EXCERPTED PASSAGE ::
Turit disease

Turit disease, also known as hereditary geriatric neuromuscular atrophy, is a genetic disorder. The disease is characterized by an accelerated loss of muscle and motor neurons, particularly in the extremities, usually later in life. The disease has no known cure, though there are treatments to mitigate the symptoms. It is a very rare disorder, most often found among the True Amarr, though some Minmatar carry the genes to cause it as well.


Turit disease has been known by the Amarr since ancient times. It is named after a saint who was reputed to have suffered from the condition. For thousands of years, it was primarily known as afflicting the Holder class, as they had sufficient life expectancy to allow symptoms to become apparent. The Scriptures also include several cases of commoners suffering from the effects of Turit and using the condition as proof of noble lineage. However, as common Amarr began to live longer the disease began to manifest more frequently and thus became understood as egalitarian.

RAW DATA ::

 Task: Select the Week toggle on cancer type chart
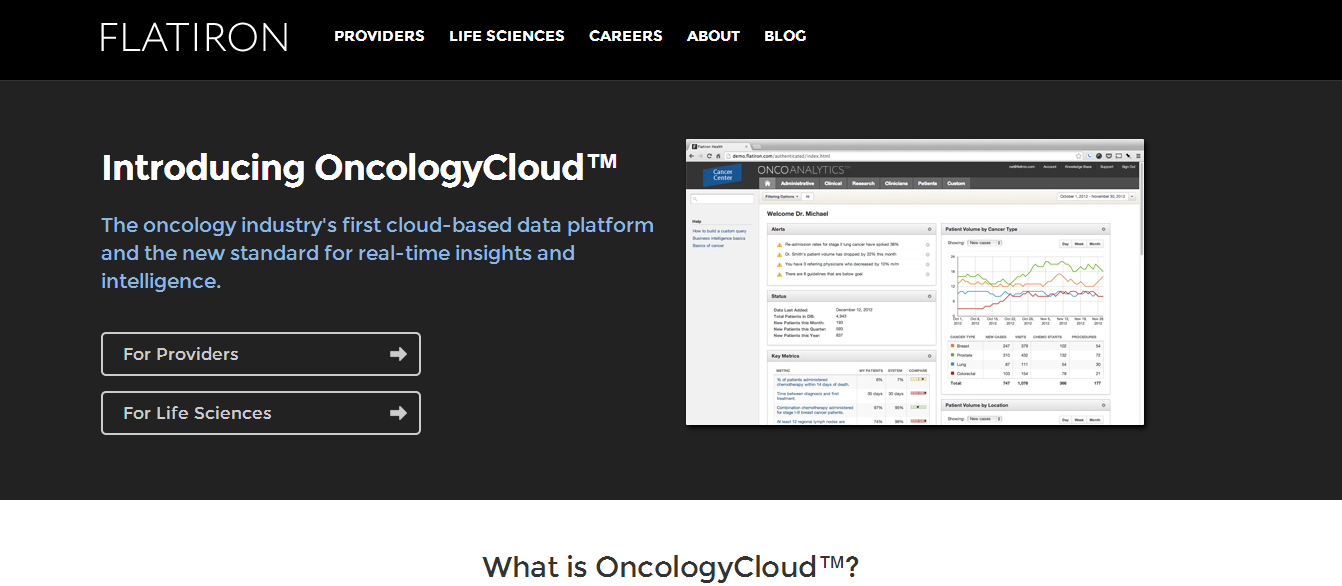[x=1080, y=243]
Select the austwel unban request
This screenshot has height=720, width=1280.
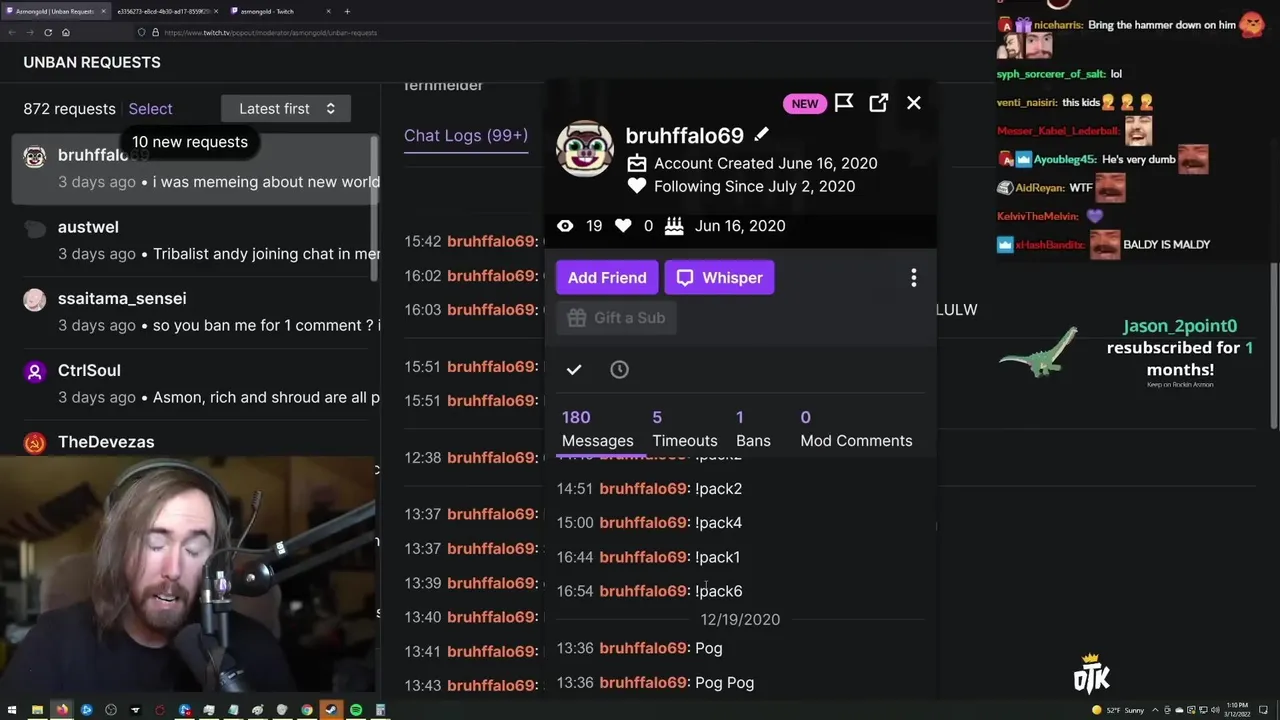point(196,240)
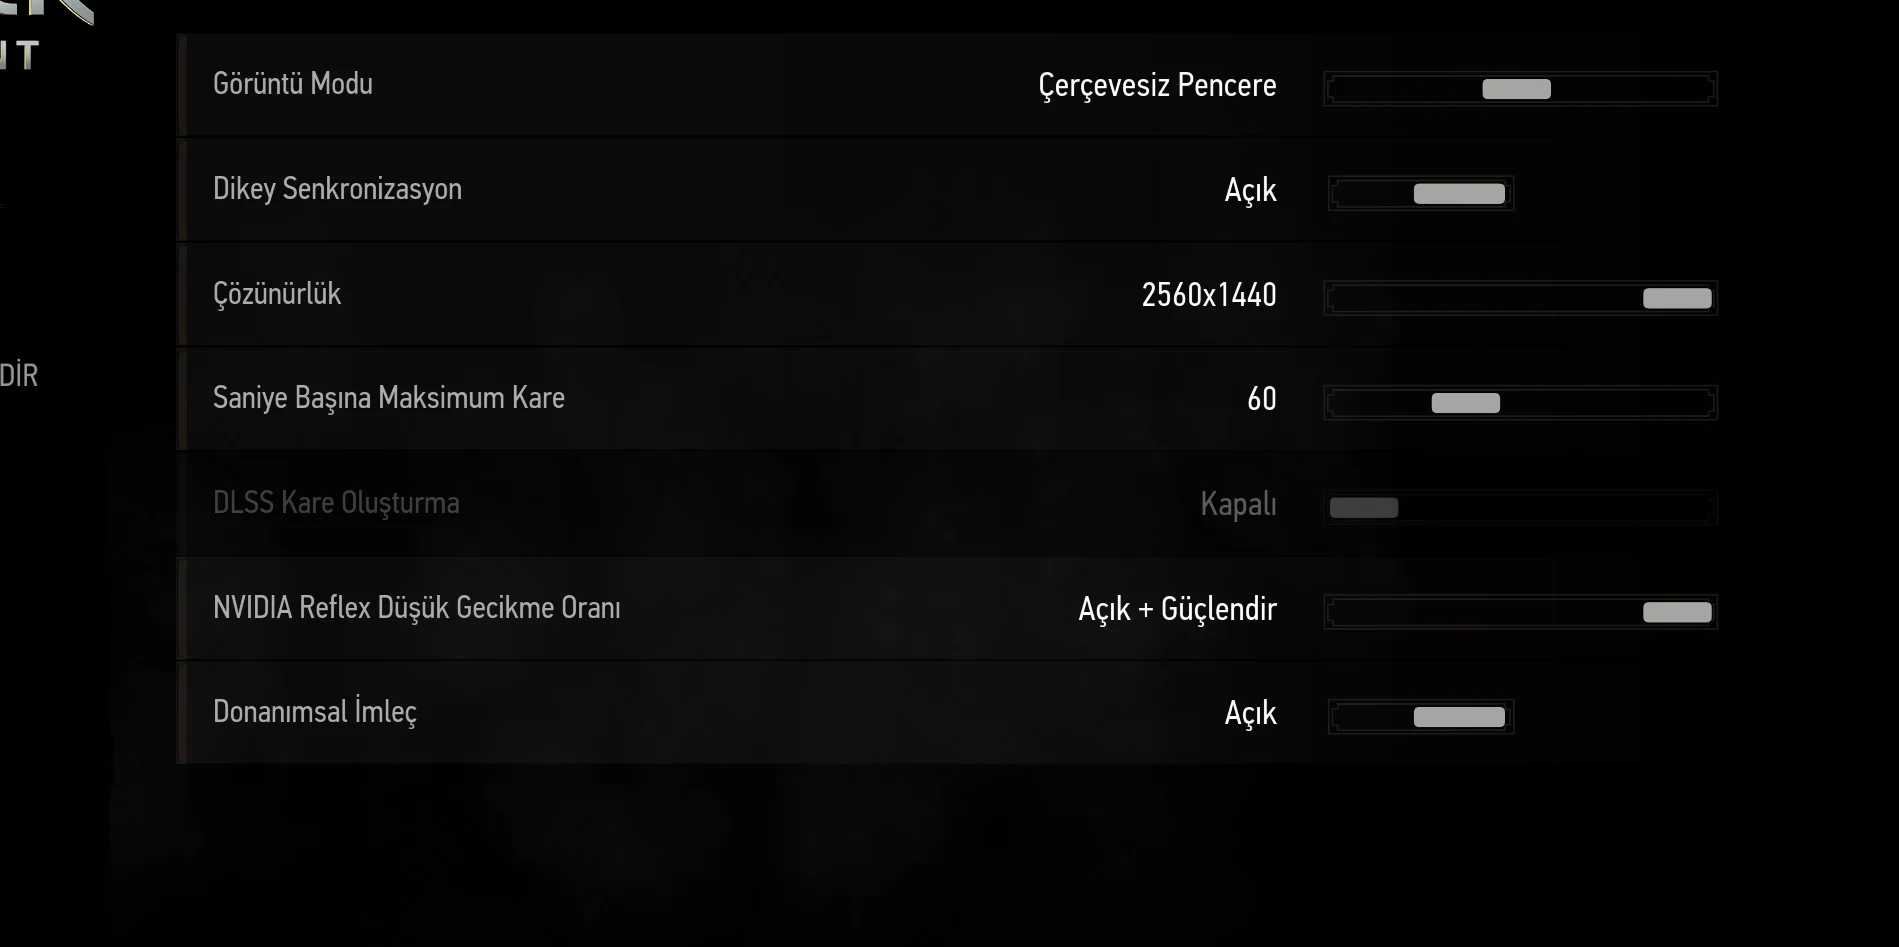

WHAT YOU NEED TO DO ::
• A. In the Turit disease text, whom is the disease named after?
• B. Return the portion of the Turit disease text that begins at the words "Turit disease, also" and stops after the words "it as well.".
• C. Condense the paragraph of the Turit disease text that opens with "Turit disease has been known by the Amarr" into a short bulleted list that keeps its main facts.
The records are not used in any of this.

YOUR WRITTEN ANSWERS ::
• A. It is named after a saint who was reputed to have suffered from the condition.

• B.
Turit disease, also known as hereditary geriatric neuromuscular atrophy, is a genetic disorder. The disease is characterized by an accelerated loss of muscle and motor neurons, particularly in the extremities, usually later in life. The disease has no known cure, though there are treatments to mitigate the symptoms. It is a very rare disorder, most often found among the True Amarr, though some Minmatar carry the genes to cause it as well.

• C.
- The Amarr have known of Turit disease since ancient times.
- It is named after a saint said to have suffered from it.
- For thousands of years it was mainly seen in the Holder class, whose long life expectancy let symptoms appear.
- The Scriptures record commoners with Turit who used it as proof of noble lineage.
- As common Amarr came to live longer, the disease appeared more often and became understood as egalitarian.